Staying overnight we were at the airport early, keen to get back home that Saturday morning, but finding the airport packed as all flights out had been cancelled because of fog.
After waiting several hours we were advised a flight would become available soon to Auckland (the opposite direction to Wanganui) and there were long delays in Auckland for an Auckland/Wanganui flight. Debating this we decided against it as it would see us home late in the day.
Next we considered hiring a car but as this would take almost as long, we hired a small plane. A single-engined Beechcraft was available, as was an experienced Boeing DC4 pilot.
Although still foggy it was clear at our flying altitude—no problems at the Wanganui end—and thus we took off. Just past the airport area, above the hills surrounding the airport the problems started.
As we levelled out we received the first of many reminders to fasten our seat belt. We had of course expected the opposite for a relaxing flight. This was followed by other urgings tighten you seatbelt . In the meantime I could have sworn seeing briefly a flame licking around one of the engines. This was confirmed when the pilot used his mike to issue a May Day call (SOS). I heard him reply that he did not know where he was but the engine was breaking up.

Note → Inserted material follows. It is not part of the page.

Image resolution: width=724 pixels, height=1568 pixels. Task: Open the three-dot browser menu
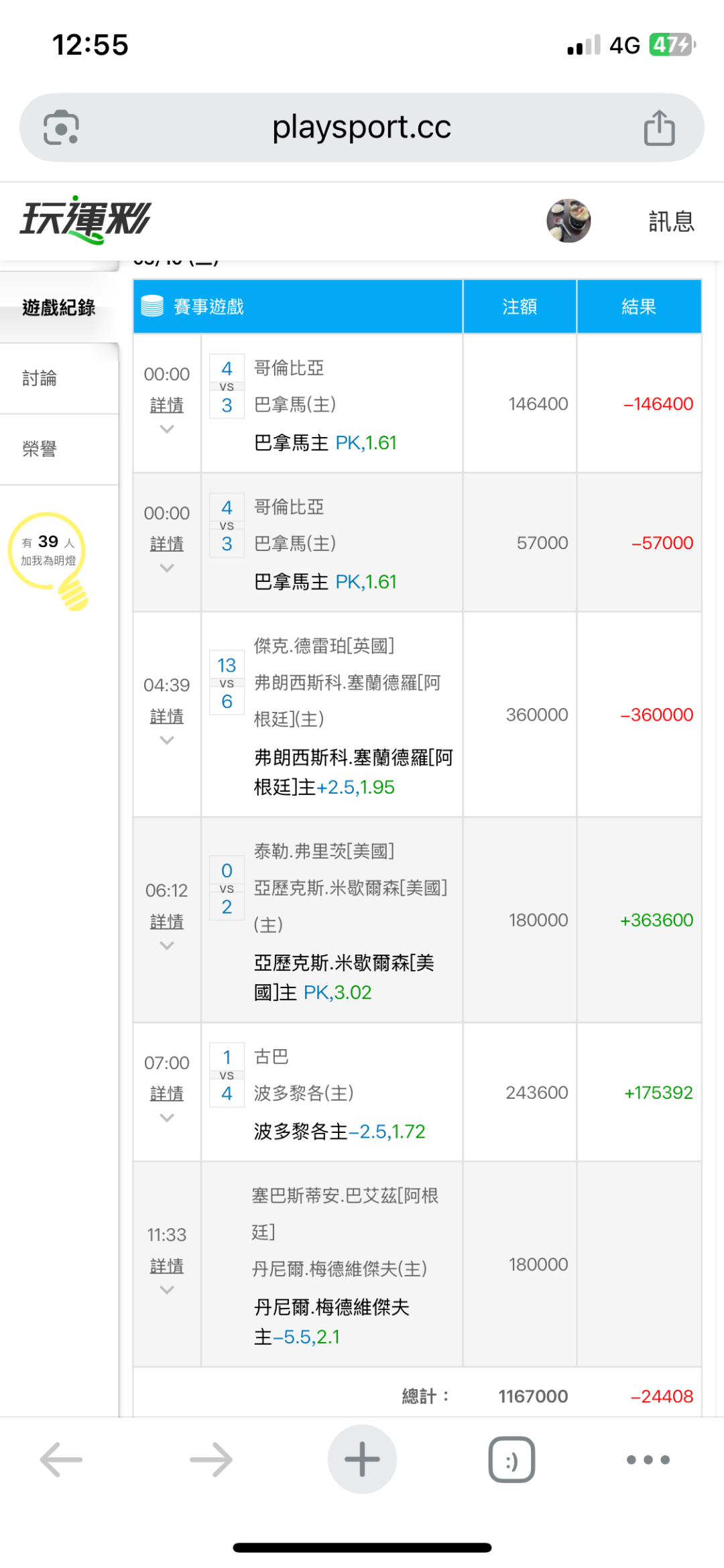(648, 1459)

We received more commands to tighten our seatbelts with the pilots comment that he was having a bit of a problem. It was getting very hot inside the plane and the sales manager complained, asking for the air-conditioning to be turned up. I told him that the heat was the last thing to worry about and that we were in serious trouble.

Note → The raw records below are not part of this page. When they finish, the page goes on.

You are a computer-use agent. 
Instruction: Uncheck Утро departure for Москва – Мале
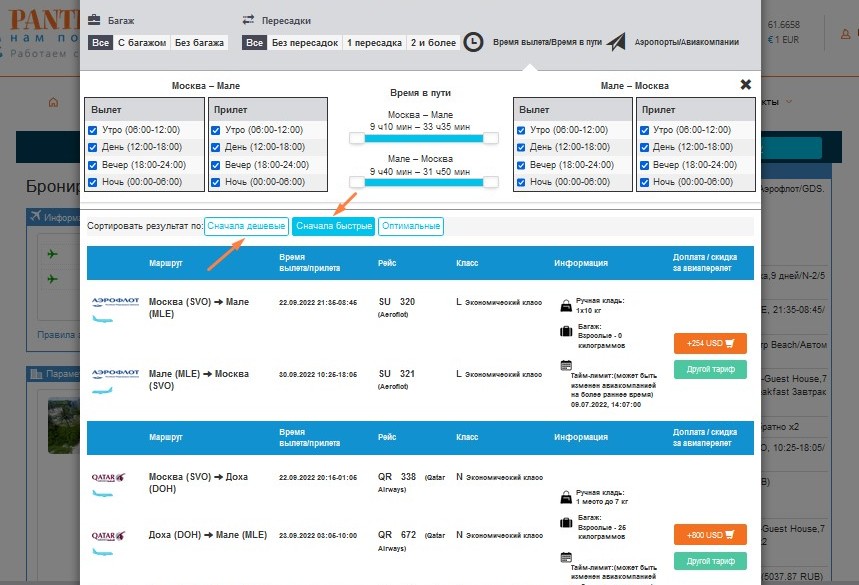[93, 130]
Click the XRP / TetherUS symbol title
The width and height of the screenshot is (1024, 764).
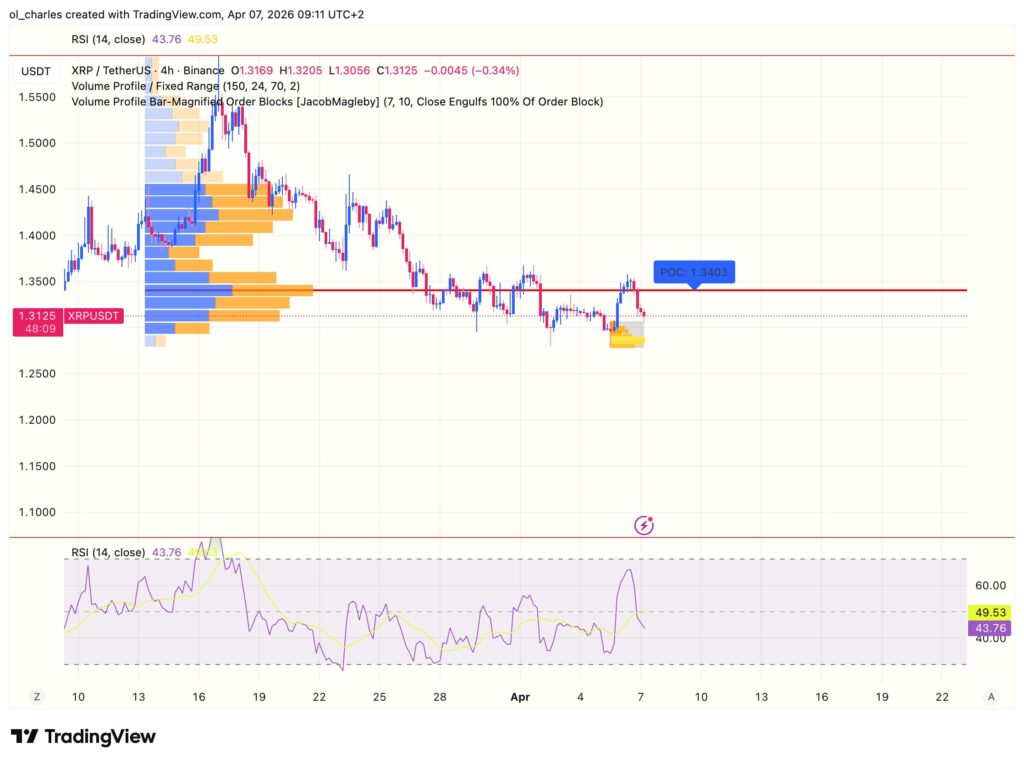[x=107, y=71]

The pilot asked the tower whether he should turn the engine off. However, the decision was made for them, as at that instant the windscreen blanked out, being covered with black oil. The engine was fully on fire by now and being partly kept under control because of the speed at which we were descending.
The pilot was circling ever lower trying to find a gap in the clouds, which appeared every so often. Unfortunately all we saw was the tops of hills, but then a small, sloping area appeared—and then disappeared.
This is where we landed, or, rather, crashed. The top of the hill removed the undercarriage; way further below a thick hedge slowed and turned the plane around back up the hill where we stopped. The plane was now fully on fire. The pilot jumped out and started running, yelling over his shoulder for us to get out of the plane as it was going to blow up.
Speedily, we got out but realised that our director was still in the plane. Getting back we helped him undo his seatbelt, dragging him out. We got just over the top of the hill when the fuel tanks blew up.
The results of the seat belt tightening were evident a few days later—all the colours under the sun over my body where the seatbelt touched.
During the brief period when it was absolutely clear that we were going to crash I sat there analysing—was my life flashing before my eyes? No. Did I have a religious experience? No. No light at the end of the tunnel either. Just wondering whether I was going to be dead or not.
We had crashed not far from the airport but it took a while for the rescue people to locate us. After a while we did see all the vehicles on a road, way above us, but it seemed ages before we were face-to-face with the rescuers.
The plane was totally burned out. All that could be seen was an outline of the plane in the grass with some rounded tubes being what was left from the pilots seat.
The sales manager was wandering in shock round and round the burned-out plane, mumbling that he was looking for his diary. A fire officer took his arm and let him away confirming that his diary was definitely burned up.
I cant remember how I got home. No doubt shock had set in by then.